The Sub-Adviser’s model will automatically examine the market conditions, predict the market direction and rebalance the Fund’s portfolio allocation, as well as provide real-time systematic risk management. The AI model assesses market conditions on a daily basis to determine if the Fund’s asset allocations need to be adjusted which may result in frequent trading in the Fund. The model
parameters the Sub-Adviser may optimize include security selection criteria, weighting, diversification, rebalancing frequency, and cash allocation. The Sub-Adviser has full discretion to override the system at any time, but it is unlikely the Sub-Adviser will do so on a regular basis. This would generally occur when the Fund’s intraday drawdown exceeds 10% or when the Fund’s drawdown exceeds 20% from its all-time high. Drawdown is a measure of how much the Fund’s net asset value has declined from its highest point during a specific time period.

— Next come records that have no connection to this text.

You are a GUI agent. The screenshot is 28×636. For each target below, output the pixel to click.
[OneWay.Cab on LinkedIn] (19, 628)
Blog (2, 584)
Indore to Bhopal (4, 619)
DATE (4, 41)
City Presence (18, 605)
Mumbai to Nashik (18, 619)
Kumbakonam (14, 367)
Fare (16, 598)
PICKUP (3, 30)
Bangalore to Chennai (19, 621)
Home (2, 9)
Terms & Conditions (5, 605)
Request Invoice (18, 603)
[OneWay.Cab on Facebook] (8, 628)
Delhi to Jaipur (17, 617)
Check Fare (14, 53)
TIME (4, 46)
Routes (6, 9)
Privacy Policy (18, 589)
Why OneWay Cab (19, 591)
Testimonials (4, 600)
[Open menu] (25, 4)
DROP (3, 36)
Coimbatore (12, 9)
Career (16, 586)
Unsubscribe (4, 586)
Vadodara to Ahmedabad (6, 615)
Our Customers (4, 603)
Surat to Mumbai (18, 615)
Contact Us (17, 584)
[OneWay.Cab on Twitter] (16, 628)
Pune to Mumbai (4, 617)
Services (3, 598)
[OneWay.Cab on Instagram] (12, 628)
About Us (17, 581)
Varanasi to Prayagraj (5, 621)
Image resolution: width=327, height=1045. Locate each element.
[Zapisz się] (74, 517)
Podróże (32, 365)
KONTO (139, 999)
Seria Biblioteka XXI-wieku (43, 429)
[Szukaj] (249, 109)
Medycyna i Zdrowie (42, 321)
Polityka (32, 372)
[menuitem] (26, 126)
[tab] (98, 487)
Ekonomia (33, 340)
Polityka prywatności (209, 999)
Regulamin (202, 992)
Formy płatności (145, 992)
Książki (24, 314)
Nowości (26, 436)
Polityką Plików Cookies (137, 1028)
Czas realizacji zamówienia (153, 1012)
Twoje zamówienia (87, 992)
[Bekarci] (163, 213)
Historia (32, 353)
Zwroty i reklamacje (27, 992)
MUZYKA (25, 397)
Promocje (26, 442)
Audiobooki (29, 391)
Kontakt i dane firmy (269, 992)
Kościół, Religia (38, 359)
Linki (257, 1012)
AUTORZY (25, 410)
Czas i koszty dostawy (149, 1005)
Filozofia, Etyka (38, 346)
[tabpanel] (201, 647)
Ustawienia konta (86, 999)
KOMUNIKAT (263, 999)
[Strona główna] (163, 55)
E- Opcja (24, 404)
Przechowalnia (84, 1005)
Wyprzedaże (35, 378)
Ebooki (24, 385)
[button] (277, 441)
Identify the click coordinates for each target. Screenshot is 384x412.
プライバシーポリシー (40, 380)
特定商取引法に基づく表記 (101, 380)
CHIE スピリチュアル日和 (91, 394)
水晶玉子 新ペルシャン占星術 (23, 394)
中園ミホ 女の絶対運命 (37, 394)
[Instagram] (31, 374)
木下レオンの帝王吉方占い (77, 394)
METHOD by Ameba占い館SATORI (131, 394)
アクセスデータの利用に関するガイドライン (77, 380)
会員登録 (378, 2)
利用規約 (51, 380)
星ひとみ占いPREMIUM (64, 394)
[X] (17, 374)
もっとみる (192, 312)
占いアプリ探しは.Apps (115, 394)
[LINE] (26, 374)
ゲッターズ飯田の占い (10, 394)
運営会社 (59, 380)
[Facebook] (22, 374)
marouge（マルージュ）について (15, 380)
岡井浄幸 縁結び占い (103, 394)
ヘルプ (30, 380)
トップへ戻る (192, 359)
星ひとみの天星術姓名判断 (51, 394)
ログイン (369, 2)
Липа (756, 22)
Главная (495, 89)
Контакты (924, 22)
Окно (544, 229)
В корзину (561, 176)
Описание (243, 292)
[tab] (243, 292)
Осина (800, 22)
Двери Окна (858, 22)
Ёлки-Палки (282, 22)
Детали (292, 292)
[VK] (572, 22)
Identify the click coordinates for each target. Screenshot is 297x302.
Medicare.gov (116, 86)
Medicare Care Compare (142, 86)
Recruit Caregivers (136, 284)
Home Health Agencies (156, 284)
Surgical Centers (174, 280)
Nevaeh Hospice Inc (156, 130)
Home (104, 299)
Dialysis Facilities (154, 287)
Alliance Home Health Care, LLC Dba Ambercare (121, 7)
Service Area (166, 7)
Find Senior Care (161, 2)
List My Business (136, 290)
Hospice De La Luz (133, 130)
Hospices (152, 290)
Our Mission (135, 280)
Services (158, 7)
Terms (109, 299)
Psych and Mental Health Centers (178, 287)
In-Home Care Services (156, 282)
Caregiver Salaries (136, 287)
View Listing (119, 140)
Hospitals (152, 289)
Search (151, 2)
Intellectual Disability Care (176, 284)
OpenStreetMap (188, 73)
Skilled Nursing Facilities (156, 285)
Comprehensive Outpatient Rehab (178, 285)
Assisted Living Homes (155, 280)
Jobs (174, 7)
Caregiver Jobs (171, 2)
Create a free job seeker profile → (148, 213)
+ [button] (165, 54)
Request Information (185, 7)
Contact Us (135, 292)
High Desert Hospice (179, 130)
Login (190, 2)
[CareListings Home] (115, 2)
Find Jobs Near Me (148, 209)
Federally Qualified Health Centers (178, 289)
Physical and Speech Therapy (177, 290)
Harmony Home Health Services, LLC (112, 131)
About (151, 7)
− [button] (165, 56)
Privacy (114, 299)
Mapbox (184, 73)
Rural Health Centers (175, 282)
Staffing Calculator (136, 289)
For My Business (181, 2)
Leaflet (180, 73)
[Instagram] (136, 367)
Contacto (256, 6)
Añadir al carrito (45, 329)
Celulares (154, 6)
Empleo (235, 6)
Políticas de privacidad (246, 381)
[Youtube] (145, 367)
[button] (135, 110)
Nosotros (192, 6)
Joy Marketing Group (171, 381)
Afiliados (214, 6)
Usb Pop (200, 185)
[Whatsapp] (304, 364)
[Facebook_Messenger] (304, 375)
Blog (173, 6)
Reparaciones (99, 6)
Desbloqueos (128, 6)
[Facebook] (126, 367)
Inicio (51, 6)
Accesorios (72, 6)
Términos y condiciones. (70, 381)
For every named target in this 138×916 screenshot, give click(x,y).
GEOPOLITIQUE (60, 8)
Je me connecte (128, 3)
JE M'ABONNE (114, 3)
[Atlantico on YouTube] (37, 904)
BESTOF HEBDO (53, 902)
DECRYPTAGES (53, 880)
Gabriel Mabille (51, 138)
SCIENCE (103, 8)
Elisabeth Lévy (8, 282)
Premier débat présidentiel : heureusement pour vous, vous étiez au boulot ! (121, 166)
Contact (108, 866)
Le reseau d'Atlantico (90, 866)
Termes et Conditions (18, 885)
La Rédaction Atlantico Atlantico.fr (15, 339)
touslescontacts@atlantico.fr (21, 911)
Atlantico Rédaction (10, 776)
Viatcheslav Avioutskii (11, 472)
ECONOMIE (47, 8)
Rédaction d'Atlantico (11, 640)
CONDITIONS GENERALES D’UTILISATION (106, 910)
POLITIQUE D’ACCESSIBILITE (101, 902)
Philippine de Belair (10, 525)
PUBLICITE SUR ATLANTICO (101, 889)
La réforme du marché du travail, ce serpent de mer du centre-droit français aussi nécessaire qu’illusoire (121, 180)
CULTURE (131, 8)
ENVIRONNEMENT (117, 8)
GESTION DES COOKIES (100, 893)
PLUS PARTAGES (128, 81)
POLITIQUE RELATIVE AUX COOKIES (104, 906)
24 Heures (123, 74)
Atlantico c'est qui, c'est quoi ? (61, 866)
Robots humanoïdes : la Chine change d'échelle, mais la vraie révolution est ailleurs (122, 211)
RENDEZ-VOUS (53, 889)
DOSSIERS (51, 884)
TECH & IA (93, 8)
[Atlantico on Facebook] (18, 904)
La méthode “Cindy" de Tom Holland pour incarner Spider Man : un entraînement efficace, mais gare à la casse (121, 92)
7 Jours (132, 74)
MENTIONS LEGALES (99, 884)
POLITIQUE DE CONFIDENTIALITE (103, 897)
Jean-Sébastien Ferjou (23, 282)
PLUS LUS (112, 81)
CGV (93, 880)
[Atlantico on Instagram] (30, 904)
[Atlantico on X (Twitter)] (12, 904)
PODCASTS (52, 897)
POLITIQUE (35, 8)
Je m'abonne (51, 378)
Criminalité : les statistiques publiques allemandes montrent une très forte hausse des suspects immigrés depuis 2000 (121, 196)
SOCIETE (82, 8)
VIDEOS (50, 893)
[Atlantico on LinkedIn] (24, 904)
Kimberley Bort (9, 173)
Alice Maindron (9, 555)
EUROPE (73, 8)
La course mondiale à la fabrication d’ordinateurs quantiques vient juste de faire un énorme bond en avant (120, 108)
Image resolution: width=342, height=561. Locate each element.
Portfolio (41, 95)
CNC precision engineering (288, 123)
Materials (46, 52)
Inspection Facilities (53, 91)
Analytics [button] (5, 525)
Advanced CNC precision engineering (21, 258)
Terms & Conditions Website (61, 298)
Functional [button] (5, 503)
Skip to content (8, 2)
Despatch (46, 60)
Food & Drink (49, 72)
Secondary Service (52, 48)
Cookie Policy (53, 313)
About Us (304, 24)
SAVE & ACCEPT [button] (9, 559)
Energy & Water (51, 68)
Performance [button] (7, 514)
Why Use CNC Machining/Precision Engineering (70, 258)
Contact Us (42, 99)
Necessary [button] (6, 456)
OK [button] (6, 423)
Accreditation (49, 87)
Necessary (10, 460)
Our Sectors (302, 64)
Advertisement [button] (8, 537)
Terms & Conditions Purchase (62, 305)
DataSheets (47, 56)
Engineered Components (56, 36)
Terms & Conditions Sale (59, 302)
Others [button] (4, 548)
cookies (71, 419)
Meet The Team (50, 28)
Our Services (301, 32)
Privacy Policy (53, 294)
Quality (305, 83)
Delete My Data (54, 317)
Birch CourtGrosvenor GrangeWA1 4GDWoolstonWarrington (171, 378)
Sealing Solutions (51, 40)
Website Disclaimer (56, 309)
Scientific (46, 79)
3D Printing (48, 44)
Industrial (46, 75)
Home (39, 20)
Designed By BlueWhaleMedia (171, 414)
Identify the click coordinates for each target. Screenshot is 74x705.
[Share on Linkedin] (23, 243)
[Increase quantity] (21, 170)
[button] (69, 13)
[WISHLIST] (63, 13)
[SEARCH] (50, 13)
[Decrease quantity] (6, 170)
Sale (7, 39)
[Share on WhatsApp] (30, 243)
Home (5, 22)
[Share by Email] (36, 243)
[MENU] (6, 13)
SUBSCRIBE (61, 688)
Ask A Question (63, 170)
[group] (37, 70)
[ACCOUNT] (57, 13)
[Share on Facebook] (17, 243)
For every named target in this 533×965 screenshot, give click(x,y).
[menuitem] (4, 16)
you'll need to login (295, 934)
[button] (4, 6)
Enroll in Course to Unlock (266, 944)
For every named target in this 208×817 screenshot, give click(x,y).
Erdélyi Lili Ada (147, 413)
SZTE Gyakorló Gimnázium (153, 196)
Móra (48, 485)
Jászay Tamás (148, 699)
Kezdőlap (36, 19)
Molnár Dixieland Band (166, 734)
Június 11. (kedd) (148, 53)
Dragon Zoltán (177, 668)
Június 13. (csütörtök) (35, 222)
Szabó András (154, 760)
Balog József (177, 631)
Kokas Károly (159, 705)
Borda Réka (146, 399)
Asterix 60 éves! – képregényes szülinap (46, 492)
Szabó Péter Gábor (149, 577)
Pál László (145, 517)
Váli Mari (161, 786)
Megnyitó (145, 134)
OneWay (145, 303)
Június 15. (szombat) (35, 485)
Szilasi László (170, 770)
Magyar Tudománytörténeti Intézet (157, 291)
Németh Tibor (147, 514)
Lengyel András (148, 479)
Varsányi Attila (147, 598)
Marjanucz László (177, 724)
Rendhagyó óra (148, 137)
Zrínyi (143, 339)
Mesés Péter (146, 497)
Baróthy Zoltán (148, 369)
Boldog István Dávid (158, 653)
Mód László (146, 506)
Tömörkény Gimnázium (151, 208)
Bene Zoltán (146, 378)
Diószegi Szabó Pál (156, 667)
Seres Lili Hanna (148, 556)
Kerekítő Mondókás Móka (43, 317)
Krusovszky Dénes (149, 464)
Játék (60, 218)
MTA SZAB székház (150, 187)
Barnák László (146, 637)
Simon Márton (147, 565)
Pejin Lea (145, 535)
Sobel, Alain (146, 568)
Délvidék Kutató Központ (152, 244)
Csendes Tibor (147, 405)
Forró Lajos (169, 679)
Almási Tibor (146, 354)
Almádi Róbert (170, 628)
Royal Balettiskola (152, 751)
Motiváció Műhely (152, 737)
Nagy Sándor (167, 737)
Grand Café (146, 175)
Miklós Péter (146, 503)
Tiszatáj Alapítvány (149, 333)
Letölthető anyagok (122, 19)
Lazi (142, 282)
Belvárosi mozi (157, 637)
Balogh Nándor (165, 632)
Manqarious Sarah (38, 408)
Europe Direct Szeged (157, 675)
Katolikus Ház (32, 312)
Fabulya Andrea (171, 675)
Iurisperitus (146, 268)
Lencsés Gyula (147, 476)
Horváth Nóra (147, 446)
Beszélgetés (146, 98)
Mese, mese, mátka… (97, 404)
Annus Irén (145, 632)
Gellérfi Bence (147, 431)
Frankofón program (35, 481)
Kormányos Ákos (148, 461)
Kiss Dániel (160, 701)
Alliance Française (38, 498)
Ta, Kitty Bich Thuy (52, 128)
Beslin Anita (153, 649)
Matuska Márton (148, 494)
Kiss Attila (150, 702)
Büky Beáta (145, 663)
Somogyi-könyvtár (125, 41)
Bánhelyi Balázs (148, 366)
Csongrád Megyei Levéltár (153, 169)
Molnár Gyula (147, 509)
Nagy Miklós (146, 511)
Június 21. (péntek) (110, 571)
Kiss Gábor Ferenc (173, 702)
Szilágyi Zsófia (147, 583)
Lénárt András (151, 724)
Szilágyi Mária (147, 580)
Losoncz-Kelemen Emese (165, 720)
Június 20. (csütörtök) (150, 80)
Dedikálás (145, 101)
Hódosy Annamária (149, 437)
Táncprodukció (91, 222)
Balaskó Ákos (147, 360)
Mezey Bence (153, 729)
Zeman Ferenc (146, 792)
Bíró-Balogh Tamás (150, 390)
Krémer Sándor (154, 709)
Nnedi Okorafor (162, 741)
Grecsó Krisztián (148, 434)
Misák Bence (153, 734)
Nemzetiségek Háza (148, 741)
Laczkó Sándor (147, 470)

At times, the Fund may invest in futures contracts to provide exposure to an asset class. The Sub-Adviser anticipates that futures contracts will be primarily used to provide downside protection for the Fund. Futures contracts will be used when the Sub-Adviser believes they provide the desired protection more cost efficiently than inverse and leverage inverse ETFs. Investments in derivative instruments, like futures, have the economic effect of creating financial leverage in the Fund’s portfolio because those investments may give rise to losses that exceed the amount the Fund has invested in those instruments. Financial leverage will magnify, sometimes significantly, the Fund’s exposure to any increase or decrease in prices associated with a particular reference asset resulting in increased volatility in the value of the Fund’s portfolio. To the extent the Fund invests in derivative instruments, the value of the Fund’s portfolio is likely to experience greater volatility over short-term periods. While financial leverage has the potential to produce greater gains, it also may result in greater losses, which in some cases may cause the Fund to liquidate other portfolio investments at a loss to comply with limits on leverage requirements imposed by the Investment Company Act of 1940, as amended (the “1940 Act”) or to meet redemption requests.